[AVAILABLE DATA — start]
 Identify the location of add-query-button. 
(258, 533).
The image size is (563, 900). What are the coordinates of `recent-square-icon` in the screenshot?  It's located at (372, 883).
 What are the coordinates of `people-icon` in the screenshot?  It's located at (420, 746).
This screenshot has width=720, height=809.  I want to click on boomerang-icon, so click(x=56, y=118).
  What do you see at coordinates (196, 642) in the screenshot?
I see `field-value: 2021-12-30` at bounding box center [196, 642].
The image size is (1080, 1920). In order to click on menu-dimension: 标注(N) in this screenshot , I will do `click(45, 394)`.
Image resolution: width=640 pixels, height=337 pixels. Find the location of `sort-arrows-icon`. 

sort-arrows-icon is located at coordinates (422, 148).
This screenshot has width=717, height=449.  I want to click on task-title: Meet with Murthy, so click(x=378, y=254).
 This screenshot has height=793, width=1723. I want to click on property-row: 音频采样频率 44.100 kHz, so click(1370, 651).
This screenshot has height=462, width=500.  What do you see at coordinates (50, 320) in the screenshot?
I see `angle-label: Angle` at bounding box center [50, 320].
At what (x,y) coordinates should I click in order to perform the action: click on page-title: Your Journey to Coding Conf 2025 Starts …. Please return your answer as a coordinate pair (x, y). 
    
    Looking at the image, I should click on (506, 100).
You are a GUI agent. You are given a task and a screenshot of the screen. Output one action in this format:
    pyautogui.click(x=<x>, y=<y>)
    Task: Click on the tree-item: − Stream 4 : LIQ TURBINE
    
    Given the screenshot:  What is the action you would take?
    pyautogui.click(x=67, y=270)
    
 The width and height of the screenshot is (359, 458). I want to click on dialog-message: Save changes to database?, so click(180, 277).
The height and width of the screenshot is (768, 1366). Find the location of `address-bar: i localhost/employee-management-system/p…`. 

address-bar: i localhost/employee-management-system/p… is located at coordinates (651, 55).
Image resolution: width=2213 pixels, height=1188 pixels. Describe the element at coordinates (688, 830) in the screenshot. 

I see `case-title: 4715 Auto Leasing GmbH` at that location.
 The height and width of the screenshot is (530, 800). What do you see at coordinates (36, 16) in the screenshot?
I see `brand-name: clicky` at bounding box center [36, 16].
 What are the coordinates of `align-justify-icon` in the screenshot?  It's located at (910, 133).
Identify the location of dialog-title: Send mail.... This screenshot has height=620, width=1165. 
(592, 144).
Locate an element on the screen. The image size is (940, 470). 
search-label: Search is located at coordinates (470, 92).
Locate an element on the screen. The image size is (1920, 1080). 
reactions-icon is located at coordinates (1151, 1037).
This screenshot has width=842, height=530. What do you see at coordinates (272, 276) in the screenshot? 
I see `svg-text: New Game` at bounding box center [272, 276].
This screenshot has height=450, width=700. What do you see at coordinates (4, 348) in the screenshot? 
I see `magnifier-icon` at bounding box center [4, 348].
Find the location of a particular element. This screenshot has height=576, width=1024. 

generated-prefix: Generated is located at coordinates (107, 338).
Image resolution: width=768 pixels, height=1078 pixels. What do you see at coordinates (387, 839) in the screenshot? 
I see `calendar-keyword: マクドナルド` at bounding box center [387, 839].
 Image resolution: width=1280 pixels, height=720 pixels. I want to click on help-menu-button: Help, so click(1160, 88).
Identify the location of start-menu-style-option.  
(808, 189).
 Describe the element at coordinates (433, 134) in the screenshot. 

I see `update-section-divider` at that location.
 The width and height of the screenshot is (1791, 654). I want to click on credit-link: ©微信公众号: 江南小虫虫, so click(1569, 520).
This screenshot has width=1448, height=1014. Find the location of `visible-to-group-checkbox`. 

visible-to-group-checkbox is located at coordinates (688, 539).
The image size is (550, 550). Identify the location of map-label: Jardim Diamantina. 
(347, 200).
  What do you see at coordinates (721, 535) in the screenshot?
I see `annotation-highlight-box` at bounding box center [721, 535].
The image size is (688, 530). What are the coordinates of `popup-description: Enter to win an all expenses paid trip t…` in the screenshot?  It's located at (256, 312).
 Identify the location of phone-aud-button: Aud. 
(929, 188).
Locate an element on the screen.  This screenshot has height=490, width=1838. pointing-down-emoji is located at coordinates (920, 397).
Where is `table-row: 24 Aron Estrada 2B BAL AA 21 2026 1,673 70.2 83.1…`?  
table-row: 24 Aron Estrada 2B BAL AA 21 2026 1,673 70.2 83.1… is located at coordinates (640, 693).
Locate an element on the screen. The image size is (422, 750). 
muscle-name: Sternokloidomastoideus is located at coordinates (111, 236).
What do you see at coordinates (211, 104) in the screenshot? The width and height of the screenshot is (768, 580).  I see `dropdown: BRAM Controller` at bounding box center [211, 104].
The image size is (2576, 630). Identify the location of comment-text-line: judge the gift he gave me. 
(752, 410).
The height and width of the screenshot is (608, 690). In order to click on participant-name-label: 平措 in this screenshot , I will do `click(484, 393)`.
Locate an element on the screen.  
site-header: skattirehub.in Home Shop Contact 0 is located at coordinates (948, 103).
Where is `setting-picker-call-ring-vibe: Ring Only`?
[AVAILABLE DATA — finish]
DIRECTIONS:
Copy every item above word for word, without changing or leaving out anything.

RESULT BELOW:
 Identify the location of add-query-button. 
(258, 533).
The image size is (563, 900). What are the coordinates of `recent-square-icon` in the screenshot?  It's located at (372, 883).
 What are the coordinates of `people-icon` in the screenshot?  It's located at (420, 746).
This screenshot has width=720, height=809.  I want to click on boomerang-icon, so click(x=56, y=118).
  What do you see at coordinates (196, 642) in the screenshot?
I see `field-value: 2021-12-30` at bounding box center [196, 642].
The image size is (1080, 1920). In order to click on menu-dimension: 标注(N) in this screenshot , I will do `click(45, 394)`.
Image resolution: width=640 pixels, height=337 pixels. Find the location of `sort-arrows-icon`. 

sort-arrows-icon is located at coordinates (422, 148).
This screenshot has width=717, height=449.  I want to click on task-title: Meet with Murthy, so click(x=378, y=254).
 This screenshot has height=793, width=1723. I want to click on property-row: 音频采样频率 44.100 kHz, so click(1370, 651).
This screenshot has height=462, width=500.  What do you see at coordinates (50, 320) in the screenshot?
I see `angle-label: Angle` at bounding box center [50, 320].
At what (x,y) coordinates should I click in order to perform the action: click on page-title: Your Journey to Coding Conf 2025 Starts …. Please return your answer as a coordinate pair (x, y). 
    
    Looking at the image, I should click on (506, 100).
You are a GUI agent. You are given a task and a screenshot of the screen. Output one action in this format:
    pyautogui.click(x=<x>, y=<y>)
    Task: Click on the tree-item: − Stream 4 : LIQ TURBINE
    
    Given the screenshot:  What is the action you would take?
    pyautogui.click(x=67, y=270)
    
 The width and height of the screenshot is (359, 458). I want to click on dialog-message: Save changes to database?, so click(180, 277).
The height and width of the screenshot is (768, 1366). Find the location of `address-bar: i localhost/employee-management-system/p…`. 

address-bar: i localhost/employee-management-system/p… is located at coordinates (651, 55).
Image resolution: width=2213 pixels, height=1188 pixels. Describe the element at coordinates (688, 830) in the screenshot. 

I see `case-title: 4715 Auto Leasing GmbH` at that location.
 The height and width of the screenshot is (530, 800). What do you see at coordinates (36, 16) in the screenshot?
I see `brand-name: clicky` at bounding box center [36, 16].
 What are the coordinates of `align-justify-icon` in the screenshot?  It's located at (910, 133).
Identify the location of dialog-title: Send mail.... This screenshot has height=620, width=1165. 
(592, 144).
Locate an element on the screen. The image size is (940, 470). 
search-label: Search is located at coordinates (470, 92).
Locate an element on the screen. The image size is (1920, 1080). 
reactions-icon is located at coordinates (1151, 1037).
This screenshot has width=842, height=530. What do you see at coordinates (272, 276) in the screenshot? 
I see `svg-text: New Game` at bounding box center [272, 276].
This screenshot has height=450, width=700. What do you see at coordinates (4, 348) in the screenshot? 
I see `magnifier-icon` at bounding box center [4, 348].
Find the location of a particular element. This screenshot has height=576, width=1024. 

generated-prefix: Generated is located at coordinates (107, 338).
Image resolution: width=768 pixels, height=1078 pixels. What do you see at coordinates (387, 839) in the screenshot? 
I see `calendar-keyword: マクドナルド` at bounding box center [387, 839].
 Image resolution: width=1280 pixels, height=720 pixels. I want to click on help-menu-button: Help, so click(1160, 88).
Identify the location of start-menu-style-option.  
(808, 189).
 Describe the element at coordinates (433, 134) in the screenshot. 

I see `update-section-divider` at that location.
 The width and height of the screenshot is (1791, 654). I want to click on credit-link: ©微信公众号: 江南小虫虫, so click(1569, 520).
This screenshot has width=1448, height=1014. Find the location of `visible-to-group-checkbox`. 

visible-to-group-checkbox is located at coordinates (688, 539).
The image size is (550, 550). Identify the location of map-label: Jardim Diamantina. 
(347, 200).
  What do you see at coordinates (721, 535) in the screenshot?
I see `annotation-highlight-box` at bounding box center [721, 535].
The image size is (688, 530). What are the coordinates of `popup-description: Enter to win an all expenses paid trip t…` in the screenshot?  It's located at (256, 312).
 Identify the location of phone-aud-button: Aud. 
(929, 188).
Locate an element on the screen.  This screenshot has height=490, width=1838. pointing-down-emoji is located at coordinates (920, 397).
Where is `table-row: 24 Aron Estrada 2B BAL AA 21 2026 1,673 70.2 83.1…`?  
table-row: 24 Aron Estrada 2B BAL AA 21 2026 1,673 70.2 83.1… is located at coordinates (640, 693).
Locate an element on the screen. The image size is (422, 750). 
muscle-name: Sternokloidomastoideus is located at coordinates (111, 236).
What do you see at coordinates (211, 104) in the screenshot? The width and height of the screenshot is (768, 580).  I see `dropdown: BRAM Controller` at bounding box center [211, 104].
The image size is (2576, 630). Identify the location of comment-text-line: judge the gift he gave me. 
(752, 410).
The height and width of the screenshot is (608, 690). In order to click on participant-name-label: 平措 in this screenshot , I will do `click(484, 393)`.
Locate an element on the screen.  
site-header: skattirehub.in Home Shop Contact 0 is located at coordinates (948, 103).
Where is `setting-picker-call-ring-vibe: Ring Only`?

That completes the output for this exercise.